-- Excerpted records follows --
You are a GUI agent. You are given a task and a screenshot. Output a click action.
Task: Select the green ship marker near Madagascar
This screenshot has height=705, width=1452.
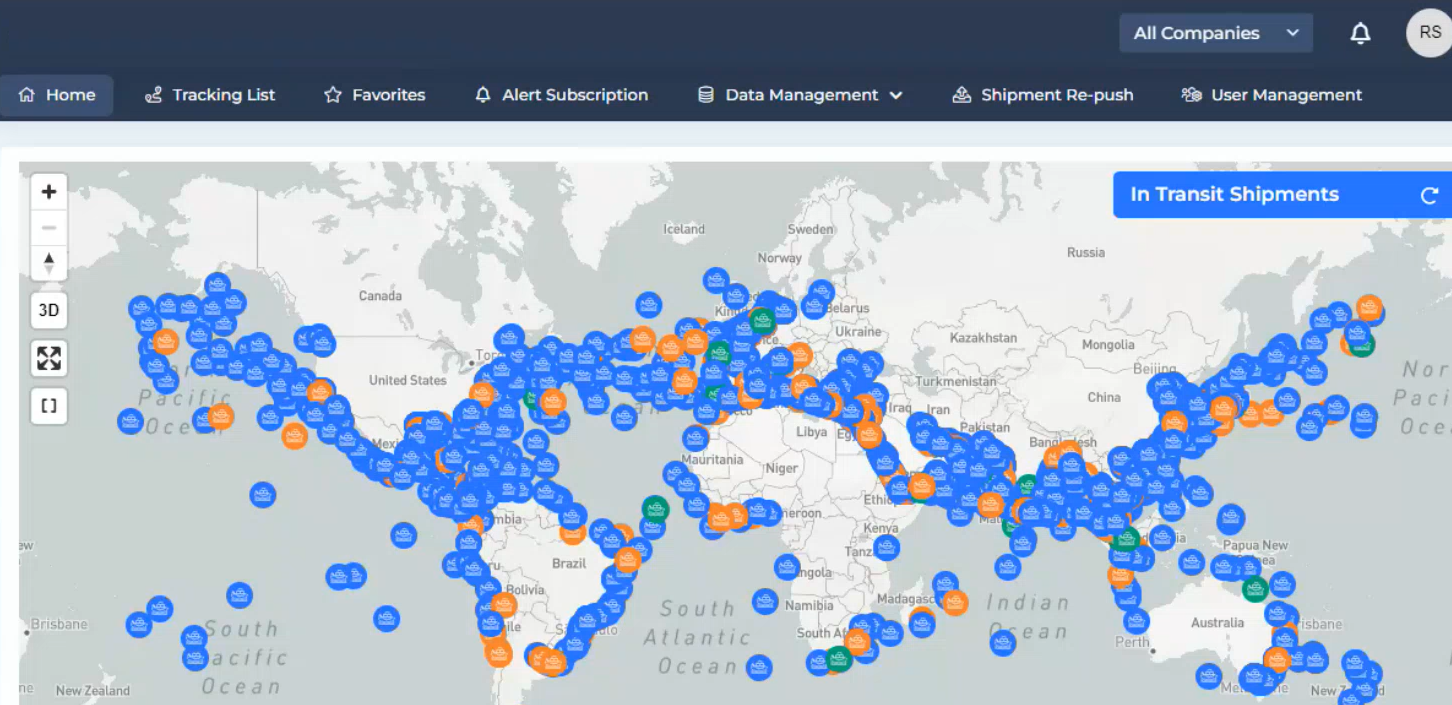pos(838,658)
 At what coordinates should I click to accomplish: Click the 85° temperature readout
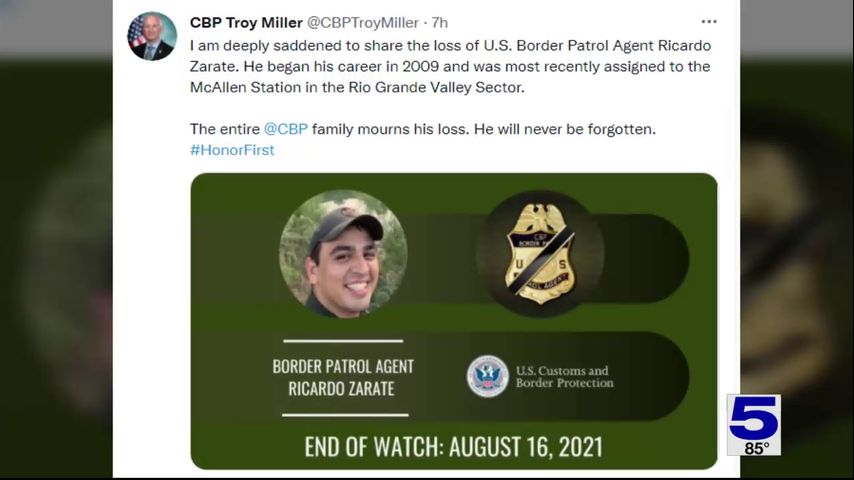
-- Excerpted records concluded --
Exercise goal → Which lines above include the word "click"? Show each one.

Task answer →
You are a GUI agent. You are given a task and a screenshot. Output a click action.
 At what coordinates should I click to accomplish: Click the 85° temperature readout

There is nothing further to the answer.